Proteins, essential elements in the body, are part of the basic structure of the bones and tissues (muscles, ligaments, skin, nails...) and many (such as hemoglobin, enzymes, hormones, antibodies, etc.) fulfill functions that are vital to life . You can get protein from animal or vegetable foods. If you just eat a single food, then it is animal products that will give you the most protein; but if you combine certain foods, then the amount of proteins available for absorption is higher. That is what happens, for example, when grains are combined with legumes. Perhaps this is why the traditional diet in much of the world is based on rice or corn (maize) with beans or lentils.
Fats allow your body to store energy, are the building blocks of cell membranes and some hormones... There are both animal and vegetable fats. The building blocks of fats are fatty acids, which may be unsaturated or saturated.
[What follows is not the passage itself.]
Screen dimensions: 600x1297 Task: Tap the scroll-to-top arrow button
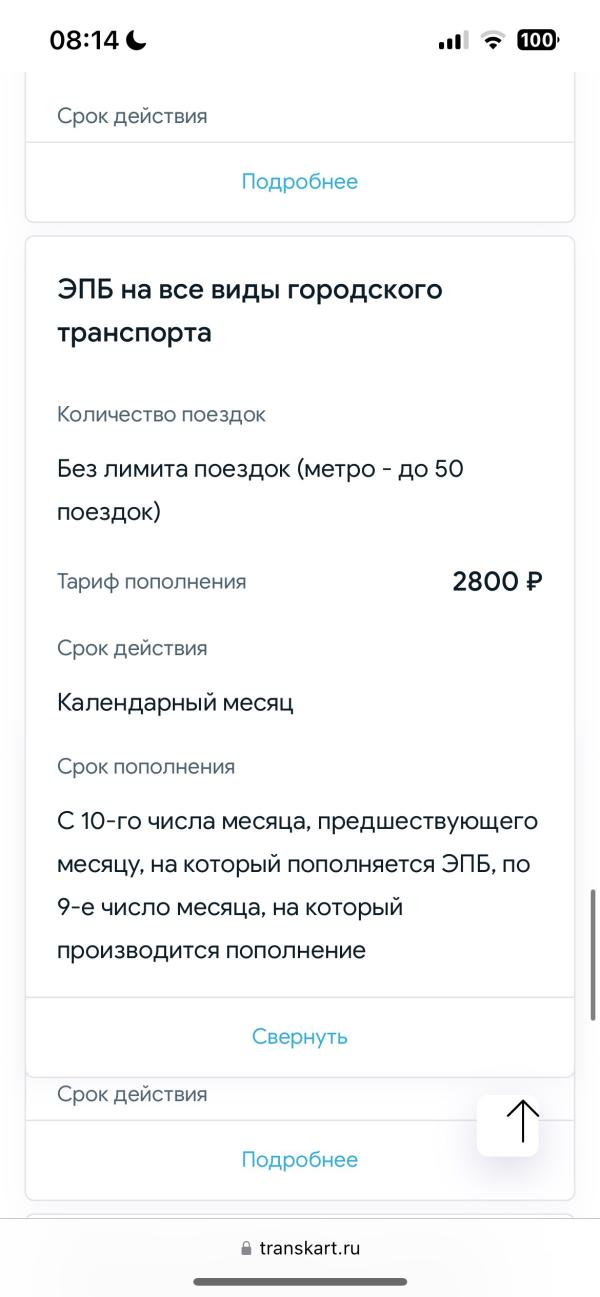point(522,1125)
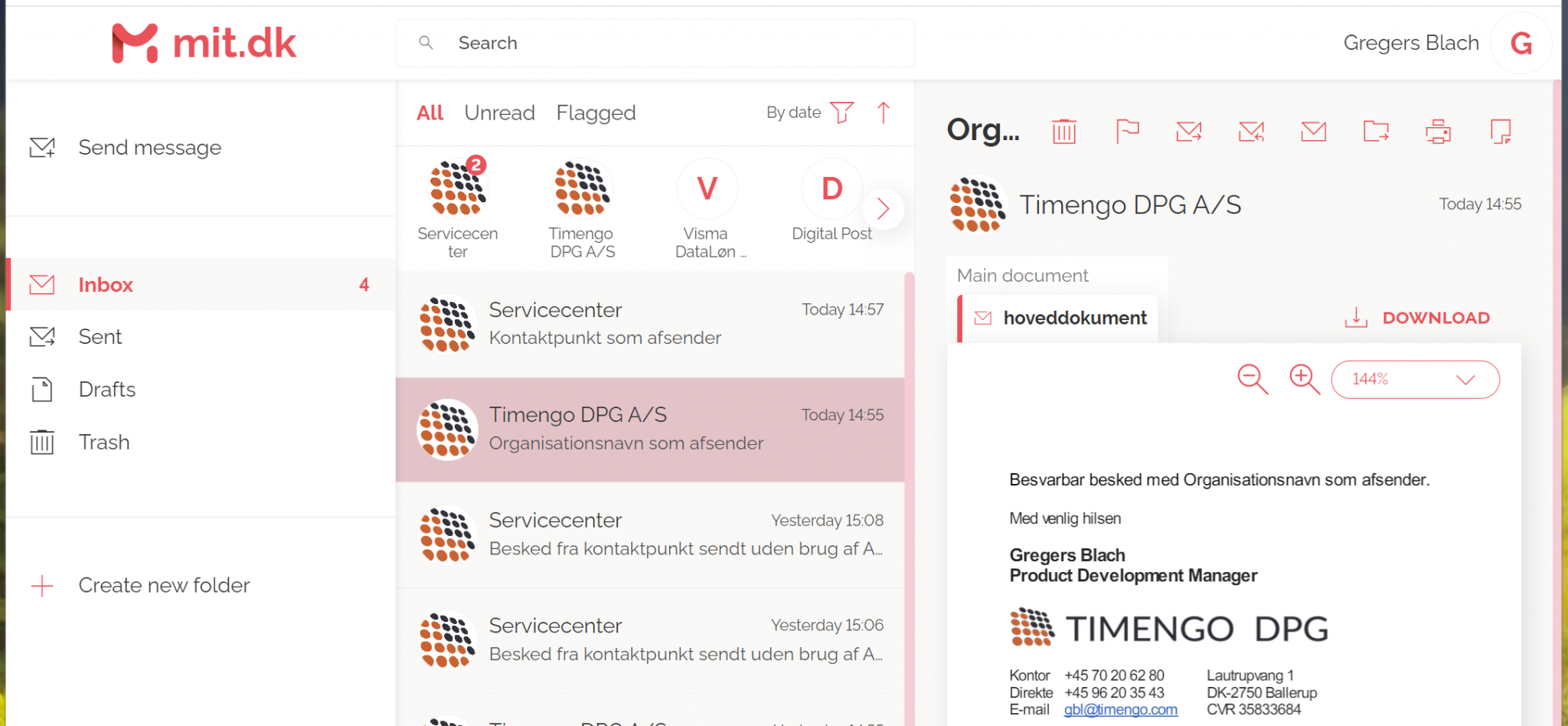
Task: Switch to the Flagged tab
Action: [596, 113]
Both are necessary, but too much saturated fat is harmful to the body, and some unsaturated fats can also be harmful to a person if they have a vitamin E deficiency.
As far as diet goes, the most important thing to know about fats may be the ratio of unsaturated/saturated fat: the higher the ratio, the better. If we order the main dietary sources of fat in by their ratios of unsaturated/saturated fats, then roughly in order from lowest to highest: lamb, pork, beef, dairy, rabbit, eggs, chicken and poultry, fish, cereals, vegetable oils (except for palm and coconut oils, which contain a higher proportion of saturated fats), avocados, nuts and seeds. Thats why you should try to get more fats from vegetables than from animals, and eat sparingly from those at the top of the above list.